*Work item:*
An unchanged copy of each entry below is needed; keep the pictures out of it.

━━━━━━━━━━━━━━━━━━━━

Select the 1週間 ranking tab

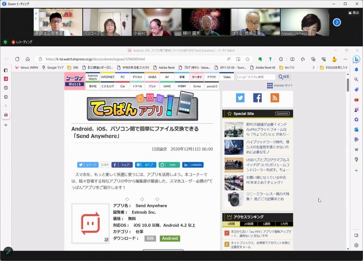tap(266, 224)
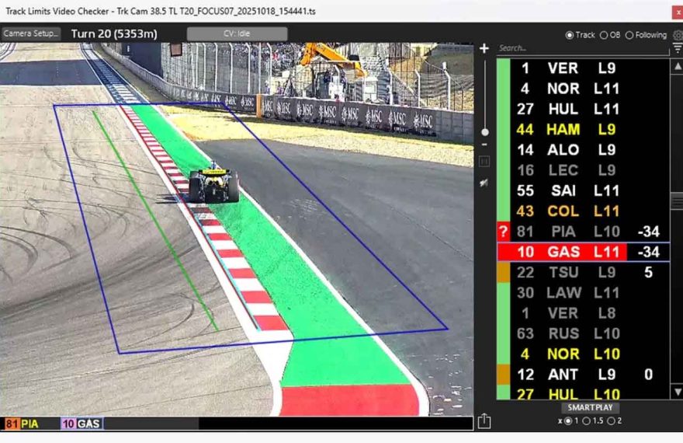683x443 pixels.
Task: Click the pin icon below the zoom slider
Action: click(x=484, y=183)
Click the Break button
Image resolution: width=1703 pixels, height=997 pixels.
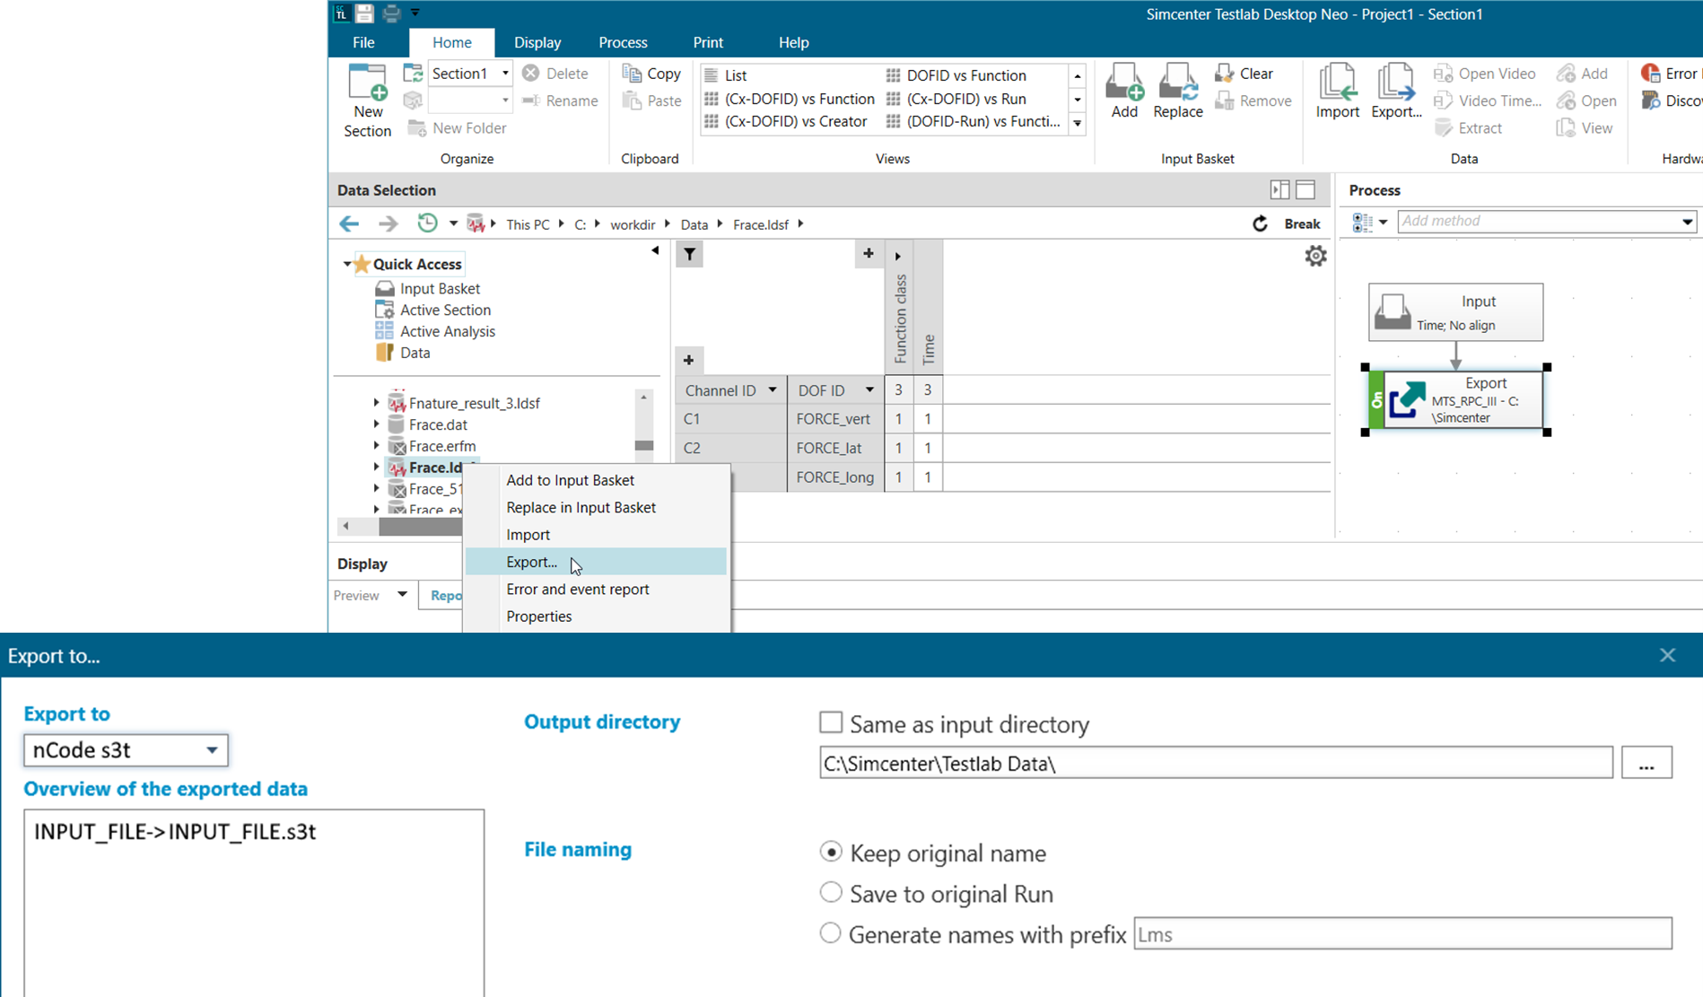pos(1302,224)
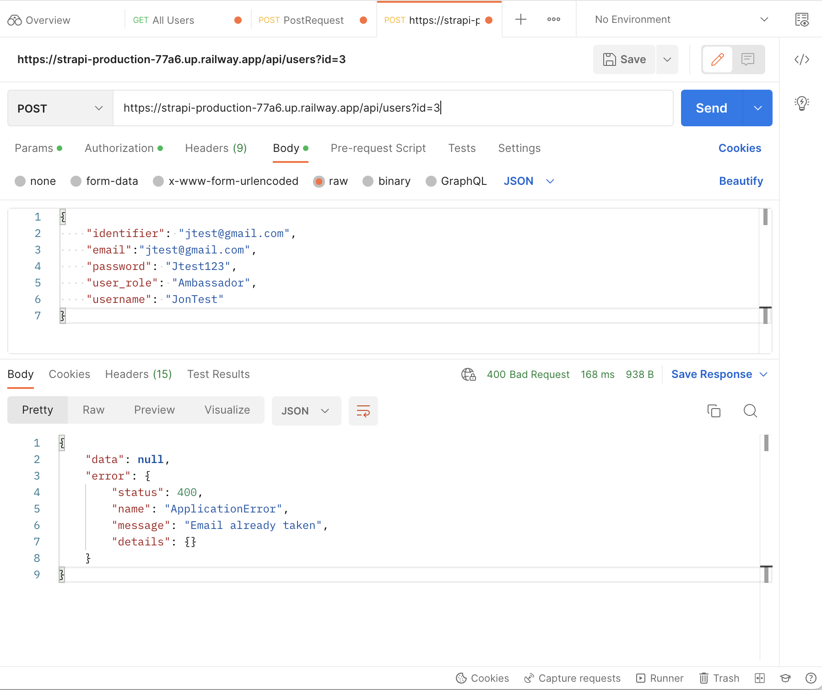Open the environment quick look icon
Screen dimensions: 822x690
coord(801,20)
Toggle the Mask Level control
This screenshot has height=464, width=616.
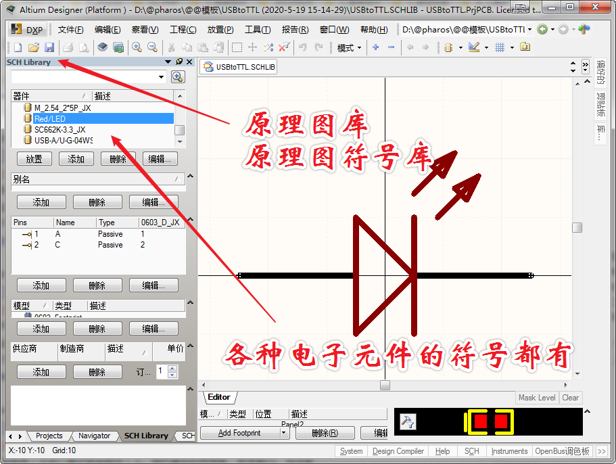(537, 398)
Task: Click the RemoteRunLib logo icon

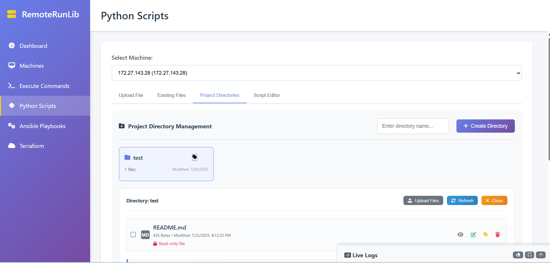Action: pyautogui.click(x=12, y=14)
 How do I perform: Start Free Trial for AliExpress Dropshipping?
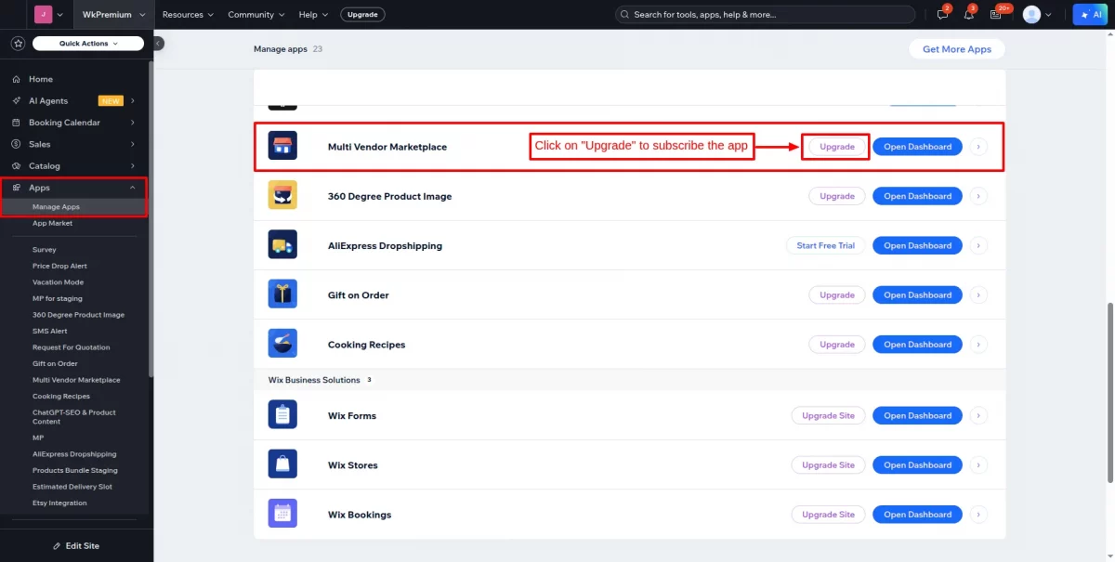coord(825,245)
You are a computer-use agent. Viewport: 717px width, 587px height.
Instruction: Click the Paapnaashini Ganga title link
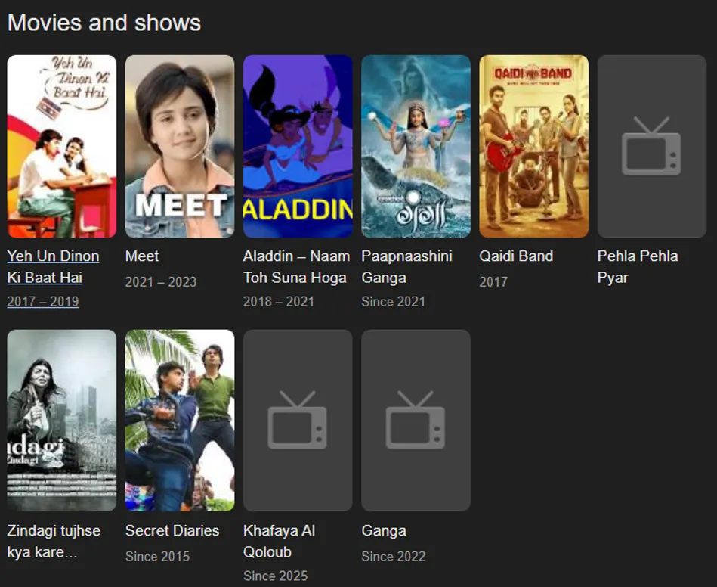[406, 266]
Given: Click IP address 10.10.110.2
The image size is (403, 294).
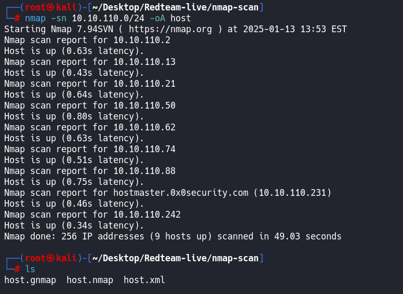Looking at the screenshot, I should 142,40.
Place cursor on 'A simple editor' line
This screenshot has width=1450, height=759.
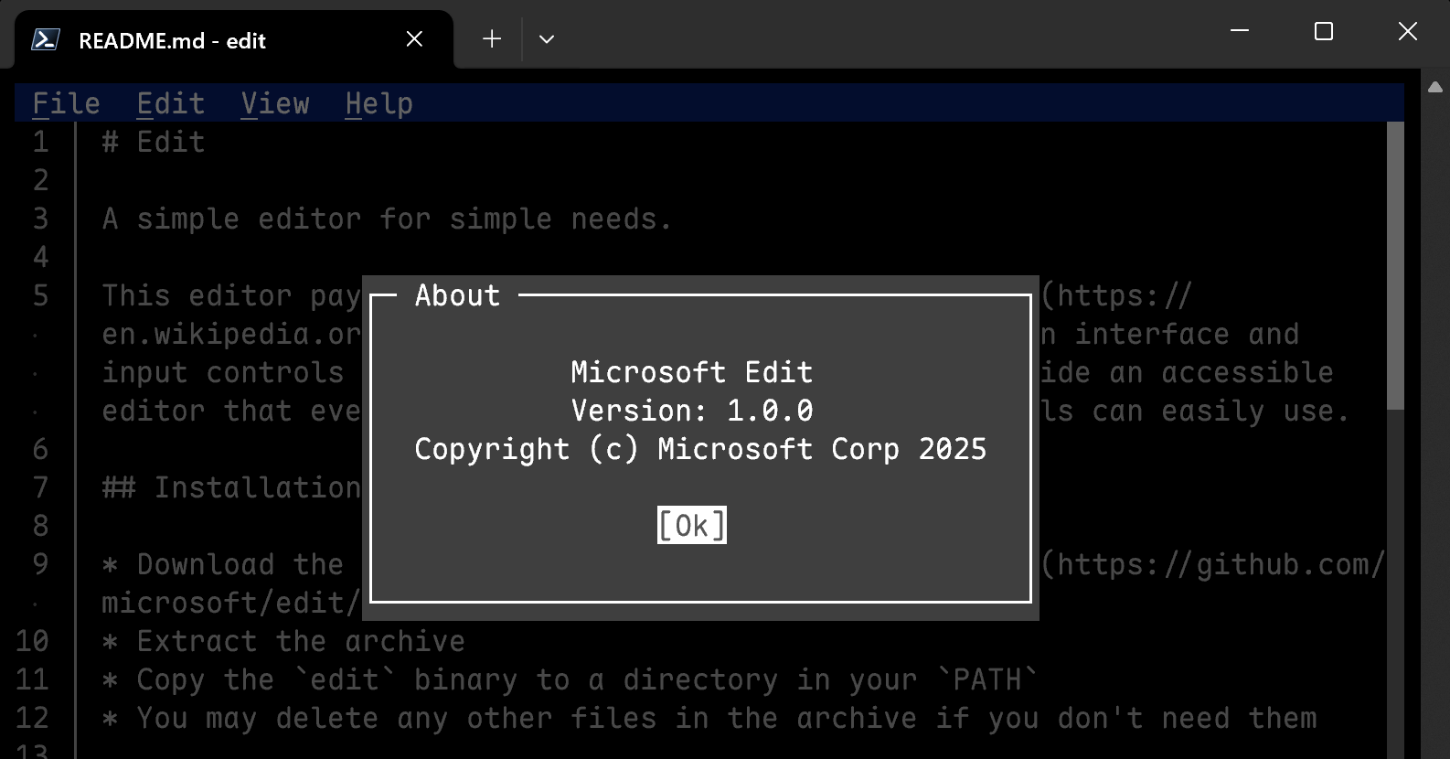387,219

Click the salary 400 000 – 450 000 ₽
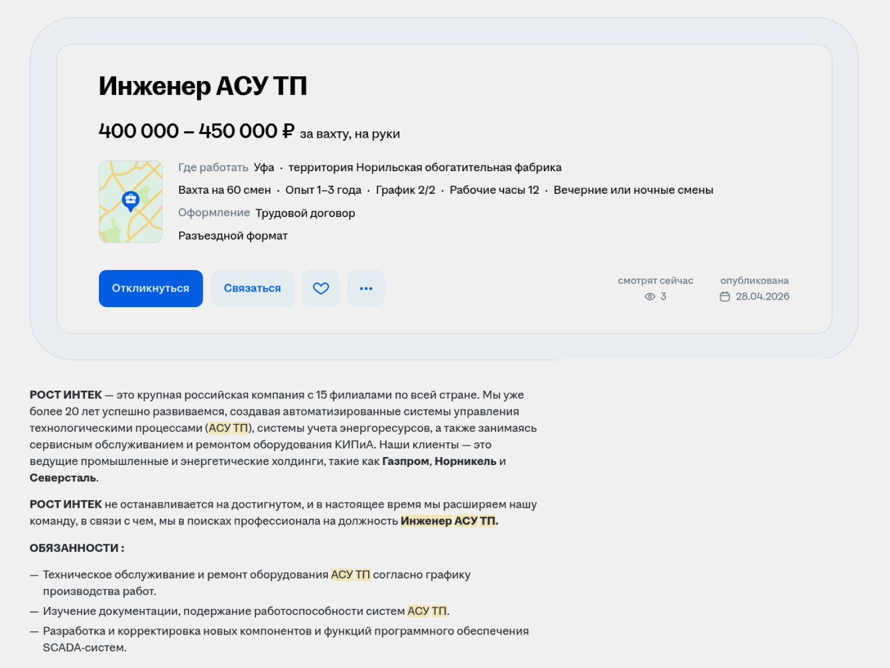196,131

━━━━━━━━━━━━━━━━━━━━

*Answer section:*
Select the 1週間 ranking tab

tap(266, 224)
683x443 pixels.
Task: Click the pin icon below the zoom slider
Action: click(x=484, y=183)
Click the Break button
Image resolution: width=1703 pixels, height=997 pixels.
pos(1302,224)
Open the environment quick look icon
Screen dimensions: 822x690
coord(801,20)
Toggle the Mask Level control
This screenshot has height=464, width=616.
(537, 398)
Task: Click the RemoteRunLib logo icon

Action: pyautogui.click(x=12, y=14)
 How do I perform: Start Free Trial for AliExpress Dropshipping?
coord(825,245)
You are a computer-use agent. Viewport: 717px width, 587px height.
Instruction: Click the Paapnaashini Ganga title link
[406, 266]
Given: Click IP address 10.10.110.2
The image size is (403, 294).
Looking at the screenshot, I should 142,40.
Place cursor on 'A simple editor' line
This screenshot has width=1450, height=759.
387,219

Click the salary 400 000 – 450 000 ₽
196,131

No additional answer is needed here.